MRI scans in MSA may show the “hot cross bun” sign, a cross-shaped pattern visible in the brainstem that is considered highly specific to this condition.
Dementia With Lewy Bodies (DLB)
DLB is the second most common cause of dementia in older adults after Alzheimer’s disease, and it most often affects people in their 60s. What sets it apart from other forms of parkinsonism is that cognitive decline, particularly problems with attention and alertness, appears early, usually before or alongside the movement symptoms rather than years later.
A defining feature of DLB is fluctuation. People can shift dramatically between periods of relative clarity and periods of confusion or excessive sleepiness, sometimes sleeping two or more hours during the day. Visual hallucinations are common and often vivid, typically involving small animals, children, or moving shadows at the edges of vision. These hallucinations can be one of the earliest symptoms and are a strong diagnostic clue.
Corticobasal Degeneration (CBD)
CBD is the rarest of the four main atypical syndromes, and it produces some of the most unusual symptoms. It typically affects one side of the body far more than the other. Stiffness, abnormal postures of the limbs, and sudden jerking movements are common early features.
One of the most striking symptoms is “alien limb phenomenon,” where a hand or leg seems to move on its own, as though it has a mind of its own and is no longer under the person’s control. People with CBD may also lose the ability to use familiar objects correctly, struggling with tasks like using a key or a comb despite having full strength and sensation. Difficulty with simple arithmetic can appear early. As the disease progresses, it affects speech, swallowing, memory, and the ability to navigate through space.
How These Conditions Are Diagnosed
There is no single definitive test for any atypical parkinsonian syndrome during life. Diagnosis relies on the pattern of symptoms, the rate of progression, and the response (or lack of response) to Parkinson’s medications. MRI can support the diagnosis by revealing characteristic patterns of brain shrinkage or specific signs like the hot cross bun or hummingbird findings, but a normal-looking scan does not rule these conditions out.

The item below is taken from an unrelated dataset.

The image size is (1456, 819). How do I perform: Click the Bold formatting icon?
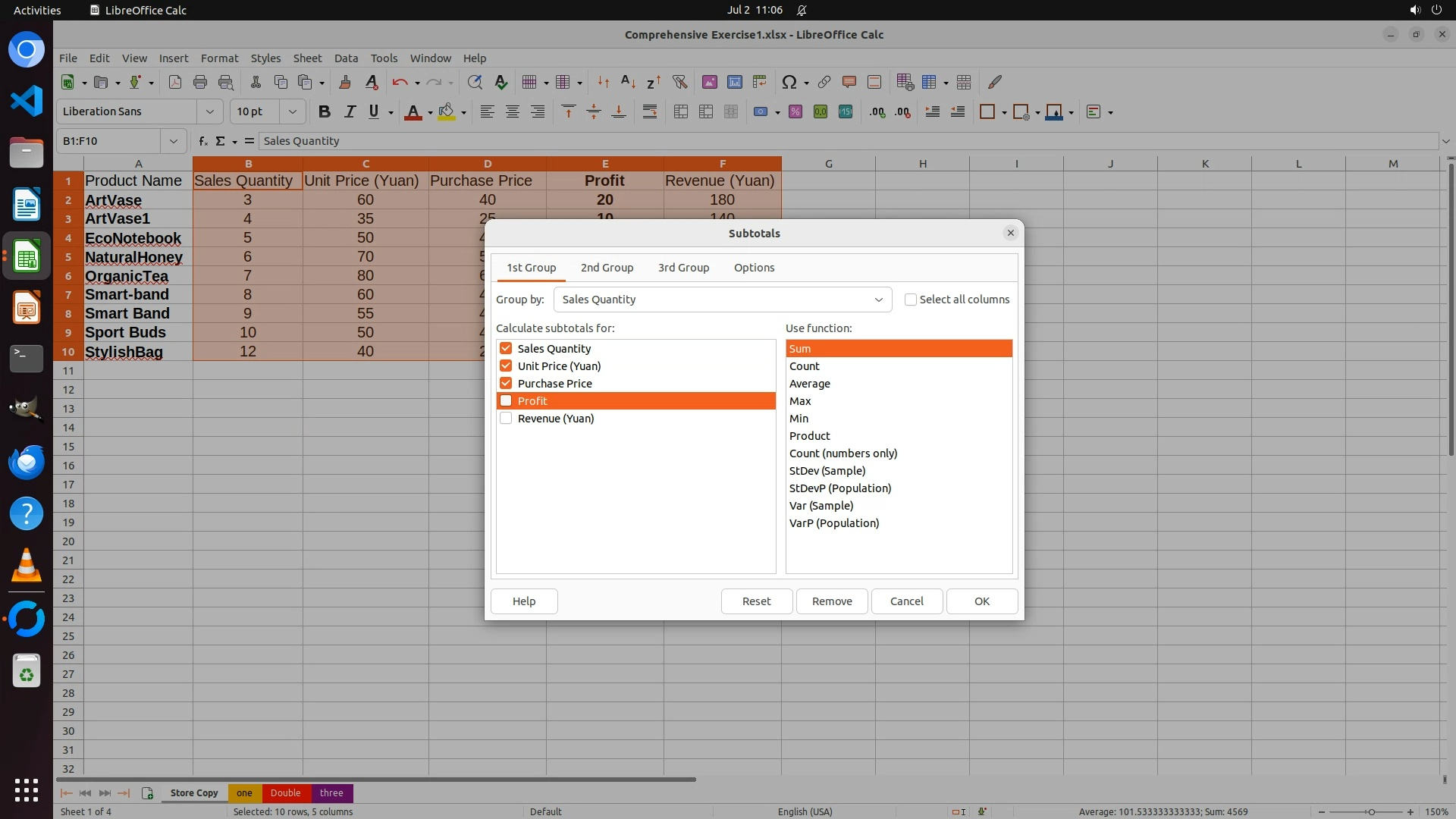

Because the early stages of all these diseases can look similar to one another and to Parkinson’s, misdiagnosis is common. The diagnosis often shifts as new symptoms emerge over months or years. Certain red flags prompt doctors to look beyond a standard Parkinson’s diagnosis: early falls, rapid loss of walking ability, prominent hallucinations or cognitive changes, severe blood pressure drops, poor medication response, or dramatic one-sided symptoms with unusual limb behavior.
Treatment and Management
No current treatments can slow or stop the progression of any atypical parkinsonian syndrome. Management focuses on easing symptoms and maintaining quality of life for as long as possible. A trial of Parkinson’s medication is usually attempted, and while most people see little benefit, a small number with MSA-P or DLB may experience modest temporary improvement.
Much of the practical care involves addressing specific symptoms: physical therapy to help with balance and mobility, speech therapy for swallowing and communication difficulties, medications or compression stockings for blood pressure drops, and bladder management strategies. Occupational therapy can help people adapt to the loss of hand coordination or spatial awareness, particularly in CBD. For DLB, careful management of hallucinations is important, though many standard psychiatric medications can worsen parkinsonism and must be avoided.
Because these diseases affect so many body systems and progress relatively quickly, coordinated care from a team of specialists, including neurologists, therapists, and palliative care providers, tends to produce the best outcomes for both patients and their families.